How do you run your model? TensorFlow or TensorRT?
If you are using TensorFlow, which package do you install?
I used TensorFlow installed from JetPack Nvidia SDK manager of TX2, and its version is 1.14.0.
So this issue should be if TensorFlow standard support TensorFlow lite model.
It’s recommended to check the TensorFlow team for a better answer.
The package from JetPack is built from TensorFlow standard branch.
I can run the TFlite model with TensorFlow CPU, but when I run it with TX2 (GPU or CPU), I get some error:
RuntimeError: tensorflow/lite/kernels/dequantize.cc:62 op_context.input->type == kTfLiteUInt8 || op_context.input->type == kTfLiteInt8 was not true.Node number 0 (DEQUANTIZE) failed to prepare
So I come here to find if TX2 TensorFlow supports TFlite models.
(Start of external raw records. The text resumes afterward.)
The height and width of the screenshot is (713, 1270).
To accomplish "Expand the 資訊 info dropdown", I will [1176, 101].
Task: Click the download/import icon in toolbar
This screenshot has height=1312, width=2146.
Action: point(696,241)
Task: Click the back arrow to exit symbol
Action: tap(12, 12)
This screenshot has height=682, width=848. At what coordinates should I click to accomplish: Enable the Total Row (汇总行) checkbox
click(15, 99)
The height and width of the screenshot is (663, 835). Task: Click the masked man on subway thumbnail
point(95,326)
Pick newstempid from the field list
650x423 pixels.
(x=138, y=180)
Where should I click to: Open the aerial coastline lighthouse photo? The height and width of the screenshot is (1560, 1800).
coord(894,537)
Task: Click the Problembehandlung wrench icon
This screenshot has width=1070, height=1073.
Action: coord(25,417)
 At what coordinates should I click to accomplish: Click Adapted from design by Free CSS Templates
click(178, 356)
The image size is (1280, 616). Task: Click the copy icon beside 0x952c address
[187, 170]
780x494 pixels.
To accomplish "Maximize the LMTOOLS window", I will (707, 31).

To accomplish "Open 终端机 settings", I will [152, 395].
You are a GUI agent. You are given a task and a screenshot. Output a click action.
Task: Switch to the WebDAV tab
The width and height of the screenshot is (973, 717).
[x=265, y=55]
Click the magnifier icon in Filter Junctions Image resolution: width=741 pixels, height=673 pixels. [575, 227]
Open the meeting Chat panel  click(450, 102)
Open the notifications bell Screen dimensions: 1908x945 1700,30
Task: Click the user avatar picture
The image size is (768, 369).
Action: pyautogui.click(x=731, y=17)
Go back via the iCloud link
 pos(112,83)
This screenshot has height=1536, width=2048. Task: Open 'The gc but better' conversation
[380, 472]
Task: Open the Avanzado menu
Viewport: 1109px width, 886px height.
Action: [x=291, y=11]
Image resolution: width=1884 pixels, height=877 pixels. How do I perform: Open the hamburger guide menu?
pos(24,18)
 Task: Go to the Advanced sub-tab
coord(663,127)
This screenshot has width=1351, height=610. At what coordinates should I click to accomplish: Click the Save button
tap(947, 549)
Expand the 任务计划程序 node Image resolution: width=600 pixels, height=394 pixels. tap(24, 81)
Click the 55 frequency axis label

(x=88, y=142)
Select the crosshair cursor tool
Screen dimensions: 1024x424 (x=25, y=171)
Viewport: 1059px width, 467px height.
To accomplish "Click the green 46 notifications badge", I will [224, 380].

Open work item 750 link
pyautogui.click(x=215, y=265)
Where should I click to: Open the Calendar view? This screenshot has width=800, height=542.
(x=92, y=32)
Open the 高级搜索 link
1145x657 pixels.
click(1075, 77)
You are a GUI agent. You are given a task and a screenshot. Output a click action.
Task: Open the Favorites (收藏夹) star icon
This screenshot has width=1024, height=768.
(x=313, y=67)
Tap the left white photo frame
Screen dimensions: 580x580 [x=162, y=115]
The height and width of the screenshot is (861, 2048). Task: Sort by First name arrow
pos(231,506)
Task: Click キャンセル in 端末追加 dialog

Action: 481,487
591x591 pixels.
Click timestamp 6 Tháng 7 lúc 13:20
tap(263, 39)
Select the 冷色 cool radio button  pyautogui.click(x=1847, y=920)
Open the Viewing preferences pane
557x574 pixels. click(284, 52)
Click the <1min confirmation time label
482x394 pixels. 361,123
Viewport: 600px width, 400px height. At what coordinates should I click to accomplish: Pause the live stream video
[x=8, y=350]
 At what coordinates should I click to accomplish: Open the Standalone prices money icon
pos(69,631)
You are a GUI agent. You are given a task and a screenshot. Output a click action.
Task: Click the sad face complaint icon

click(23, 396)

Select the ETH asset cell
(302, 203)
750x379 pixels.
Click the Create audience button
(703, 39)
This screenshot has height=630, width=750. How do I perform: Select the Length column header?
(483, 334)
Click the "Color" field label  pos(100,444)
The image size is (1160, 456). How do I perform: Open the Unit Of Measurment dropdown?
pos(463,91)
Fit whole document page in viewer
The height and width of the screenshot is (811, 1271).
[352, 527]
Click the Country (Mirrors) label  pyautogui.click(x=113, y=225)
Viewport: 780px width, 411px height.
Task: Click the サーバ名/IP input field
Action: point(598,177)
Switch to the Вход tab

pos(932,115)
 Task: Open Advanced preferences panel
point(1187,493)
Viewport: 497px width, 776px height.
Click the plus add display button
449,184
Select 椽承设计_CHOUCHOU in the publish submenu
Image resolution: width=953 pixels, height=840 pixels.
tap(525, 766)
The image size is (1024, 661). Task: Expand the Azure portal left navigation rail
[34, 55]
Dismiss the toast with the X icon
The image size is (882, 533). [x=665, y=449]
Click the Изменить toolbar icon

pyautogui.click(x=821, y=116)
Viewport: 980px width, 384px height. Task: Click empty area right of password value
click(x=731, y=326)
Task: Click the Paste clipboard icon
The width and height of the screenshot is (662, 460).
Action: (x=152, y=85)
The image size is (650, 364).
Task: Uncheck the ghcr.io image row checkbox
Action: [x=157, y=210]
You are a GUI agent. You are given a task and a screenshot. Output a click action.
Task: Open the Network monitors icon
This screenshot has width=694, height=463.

Sorry to keep you waiting.
Is this can also be reproduced with our latest TensorFlow version?
If yes, would you mind to share a TFlite and a simple script to reproduce this issue.
We will pass this issue to our internal team for suggestion.
Sorry for not responding.
I am focusing on some other issues now, so when I turn back to tx2 TFlite, I will try your advice.